Her stiff shoulders jerked. “You’ve probably fathered a dozen children you don’t know or care about. What’s one more?”

His hand rose to his chest, almost convinced he’d encounter something sharp sticking out of it. “Is this what you think? That I’m not only indiscriminately promiscuous, but that I go around having unsafe sex?”

“Seeing as how safe sex wasn’t one of your considerations with me, why should I think other women warranted any better?”

He’d only ever had “unsafe” sex with her. She’d been a virgin and he’d unfailingly observed safety before her. He’d only protected her from pregnancy at first then she’d done so later. He’d thought employing contraceptive measures herself had meant she’d wanted to enjoy full intimacy, something he’d never considered doing before her. What he’d gotten addicted to with her.

And she’d thought he was… “…so callous I care nothing about the consequences, to the women I bed, and to children I must occasionally sire?”

“So you ‘care’? And engage in that delightful practice you royalty types favor in this region, giving your illicit spawn the coveted title of mansoob?
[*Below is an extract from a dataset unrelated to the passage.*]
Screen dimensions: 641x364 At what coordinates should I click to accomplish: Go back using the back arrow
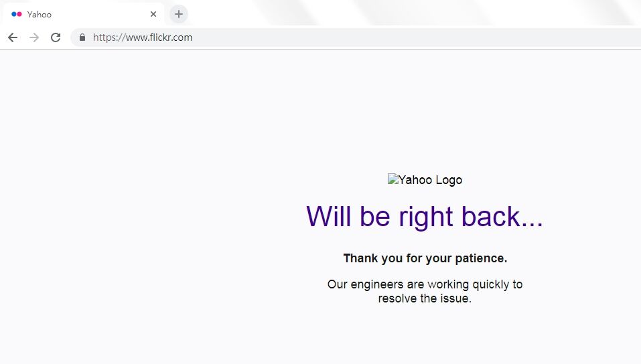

So generous of you to ‘occasionally,’ ‘sort of’ proclaim responsibility for your offspring from unsuitable wombs. The children of your servants or anyone inferior to you must be so grateful to be declared illegitimate but ‘associated’ with you. So isn’t it just lucky for me that I don’t need your ‘association’? And neither does Adam.”

Adam. His child was a boy. And he was nineteen months old.

The extent of what he’d missed in that time felt like a noose tightening against his windpipe, suffocating him. And for the first time in his life he knew what it meant to be helpless.

This chunk of his child’s life was gone, and he could never get it back, for either of them.

It must have showed on his face, the anguish and defeat. It twisted her stony expression into a grimace.

“Let’s not pretend this was something you considered at all, let alone with me. You didn’t even acknowledge me, but you would have my baby? But it wasn’t your fault I got pregnant. You probably thought I was protected. I wasn’t. I let contraception go when I married Patrick.”